One recent afternoon, I was conversing with a close friend of mine who is not a follower of Christ. I would peg him as agnostic, but he is a thoughtful and intelligent man, so while he disagrees with my faith, we can have civil and rational discussions about it. In the conversation, he surprised me with a comment that was both blunt and telling. He said his problem with Christianity was the forgiveness issue.

He said he could never sacrifice his own son, and his feeling is that instead of forgiving mankind, God should raise the bar and demand more from us. I thought he was going to say he struggled with forgiveness so couldn’t conceive of God forgiving us, but he went another direction. He considers a high bar a better solution than a merciful gift.
The interesting thing is he hit at the heart of Christianity. God has set the bar and it couldn’t be any higher. He demands we be perfect, just as He is (Matthew 5:48). That’s a high bar indeed. When was the last time you got through an entire week without sinning? For most of us, it would be quite the accomplishment to get through an entire day. Left to our own devices, we could never reach that bar (Romans 3:23). It’s because the bar is so high that God had to send His Son as a sacrifice for our sins.
As descendants of Adam, we are all born in sin (Psalm 51:5). None of us comes into this world holy (Romans 5:12), and the only way we leave holy is by accepting the gift of salvation provided by the death, burial and resurrection of Jesus (1 Corinthians 15:3–4). Being unable to reach the standard God sets by His holiness reveals how helpless we are. While helpless, we are not hopeless (2 Corinthians 1:9–10). Jesus is our hope and is the only way to survive the precarious predicament in which we find ourselves (John 14:6).
God doesn’t need to set the bar higher because it is already out of reach. The argument collapses on itself because it sees the solution as men earning their way into Heaven. God’s Word is clear that isn’t a possibility (Ephesians 2:8–9). Nothing we do will make us right before God (Titus 3:5). We are sinful, dirty, and unable to stand in God’s presence (Isaiah 64:6). Thus, we need a better solution than “try harder.”

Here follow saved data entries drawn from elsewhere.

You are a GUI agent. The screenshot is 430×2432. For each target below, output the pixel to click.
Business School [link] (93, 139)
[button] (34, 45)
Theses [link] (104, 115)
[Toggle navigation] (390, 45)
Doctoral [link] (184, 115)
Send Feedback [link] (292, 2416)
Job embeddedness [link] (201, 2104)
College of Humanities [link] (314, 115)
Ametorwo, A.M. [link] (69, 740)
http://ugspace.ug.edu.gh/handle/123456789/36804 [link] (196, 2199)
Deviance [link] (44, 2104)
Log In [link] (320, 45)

I am thankful that God doesn’t demand more from us because we’ve already proven we can’t even handle the minimal demands He does place on us. What are those demands? Love Him more than anyone or anything else (Matthew 22:37–38). Worship nothing and no one but Him (Exodus 20:3–4). Do what He commands us to do in His Word (John 14:15). That’s not a high bar and still we fall short almost every day. Praise God He provides a way out of our mess. Praise God He sent His Son to die on our behalf (Romans 5:8).
Without Jesus, we are all damned to Hell (John 3:18). But for those who receive His offer of salvation and proclaim Him as Lord, we have eternity to bask in His love, glory, and rest (Romans 10:9–10). I’m glad it’s not up to us, because if it were, we’d all spend eternity in Hell (Romans 6:23). We don’t need a higher bar. We just need Jesus.